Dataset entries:

══════

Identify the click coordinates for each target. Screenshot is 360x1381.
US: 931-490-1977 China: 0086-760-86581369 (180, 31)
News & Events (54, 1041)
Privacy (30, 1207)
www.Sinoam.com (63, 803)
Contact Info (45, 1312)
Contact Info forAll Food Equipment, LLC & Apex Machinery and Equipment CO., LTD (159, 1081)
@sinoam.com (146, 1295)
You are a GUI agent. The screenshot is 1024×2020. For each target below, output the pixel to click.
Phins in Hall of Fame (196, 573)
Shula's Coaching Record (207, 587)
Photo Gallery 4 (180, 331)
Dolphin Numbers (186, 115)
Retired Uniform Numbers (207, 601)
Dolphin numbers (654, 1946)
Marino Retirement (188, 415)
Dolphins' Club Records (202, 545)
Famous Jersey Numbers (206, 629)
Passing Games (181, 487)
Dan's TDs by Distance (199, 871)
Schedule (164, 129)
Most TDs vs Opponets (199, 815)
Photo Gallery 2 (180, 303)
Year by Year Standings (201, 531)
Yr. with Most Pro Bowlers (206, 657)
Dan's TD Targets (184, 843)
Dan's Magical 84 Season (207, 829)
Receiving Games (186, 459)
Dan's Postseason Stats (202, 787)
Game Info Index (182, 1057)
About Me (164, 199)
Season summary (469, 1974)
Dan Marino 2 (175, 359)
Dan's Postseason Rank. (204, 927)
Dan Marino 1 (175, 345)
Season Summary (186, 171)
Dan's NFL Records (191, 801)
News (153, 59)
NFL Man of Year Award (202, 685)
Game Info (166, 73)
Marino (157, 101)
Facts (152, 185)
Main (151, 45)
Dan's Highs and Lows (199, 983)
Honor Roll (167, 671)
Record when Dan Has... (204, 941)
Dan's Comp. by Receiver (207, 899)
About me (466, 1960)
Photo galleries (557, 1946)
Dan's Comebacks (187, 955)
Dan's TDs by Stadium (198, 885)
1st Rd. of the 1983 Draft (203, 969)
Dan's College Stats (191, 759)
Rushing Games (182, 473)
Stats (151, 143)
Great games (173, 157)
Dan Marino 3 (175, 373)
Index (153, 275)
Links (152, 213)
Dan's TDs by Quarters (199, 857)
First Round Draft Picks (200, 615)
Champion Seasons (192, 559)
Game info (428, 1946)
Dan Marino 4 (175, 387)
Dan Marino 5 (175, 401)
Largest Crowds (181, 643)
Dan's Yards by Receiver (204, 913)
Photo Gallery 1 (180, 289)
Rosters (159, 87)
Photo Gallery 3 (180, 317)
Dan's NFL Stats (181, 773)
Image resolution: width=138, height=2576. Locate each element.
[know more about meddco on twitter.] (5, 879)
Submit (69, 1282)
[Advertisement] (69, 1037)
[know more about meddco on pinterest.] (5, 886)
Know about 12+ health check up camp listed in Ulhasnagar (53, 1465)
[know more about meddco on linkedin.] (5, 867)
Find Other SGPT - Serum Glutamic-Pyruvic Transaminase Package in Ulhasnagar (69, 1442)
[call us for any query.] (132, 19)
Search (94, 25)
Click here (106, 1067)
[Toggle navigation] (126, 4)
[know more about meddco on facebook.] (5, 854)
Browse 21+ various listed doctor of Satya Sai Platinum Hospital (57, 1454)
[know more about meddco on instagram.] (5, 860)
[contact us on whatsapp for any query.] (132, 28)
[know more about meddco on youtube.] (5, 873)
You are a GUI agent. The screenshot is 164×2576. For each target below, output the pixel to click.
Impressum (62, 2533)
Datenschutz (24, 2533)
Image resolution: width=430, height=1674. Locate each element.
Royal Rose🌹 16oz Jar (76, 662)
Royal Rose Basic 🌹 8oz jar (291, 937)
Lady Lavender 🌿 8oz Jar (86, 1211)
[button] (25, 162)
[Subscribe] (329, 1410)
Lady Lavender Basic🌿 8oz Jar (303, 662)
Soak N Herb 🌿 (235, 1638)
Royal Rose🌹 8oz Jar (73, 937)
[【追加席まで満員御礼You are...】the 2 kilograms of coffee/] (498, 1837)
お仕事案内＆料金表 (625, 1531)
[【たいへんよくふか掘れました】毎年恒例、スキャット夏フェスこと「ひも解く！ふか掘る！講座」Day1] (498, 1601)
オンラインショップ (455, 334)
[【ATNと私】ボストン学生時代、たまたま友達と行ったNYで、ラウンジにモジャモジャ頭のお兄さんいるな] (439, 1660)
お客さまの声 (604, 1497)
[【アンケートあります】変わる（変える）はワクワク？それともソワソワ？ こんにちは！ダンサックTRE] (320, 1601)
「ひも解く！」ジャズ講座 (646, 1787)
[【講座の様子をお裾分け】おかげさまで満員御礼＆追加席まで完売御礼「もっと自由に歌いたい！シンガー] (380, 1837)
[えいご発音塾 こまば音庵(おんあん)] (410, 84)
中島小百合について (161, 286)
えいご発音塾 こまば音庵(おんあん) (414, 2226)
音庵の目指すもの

══════

**GOAL OF THE EXERCISE:**
Examine the records and pull out every line where the string "query" occurs.

**ANSWER SPACE:**
[call us for any query.] (132, 19)
[contact us on whatsapp for any query.] (132, 28)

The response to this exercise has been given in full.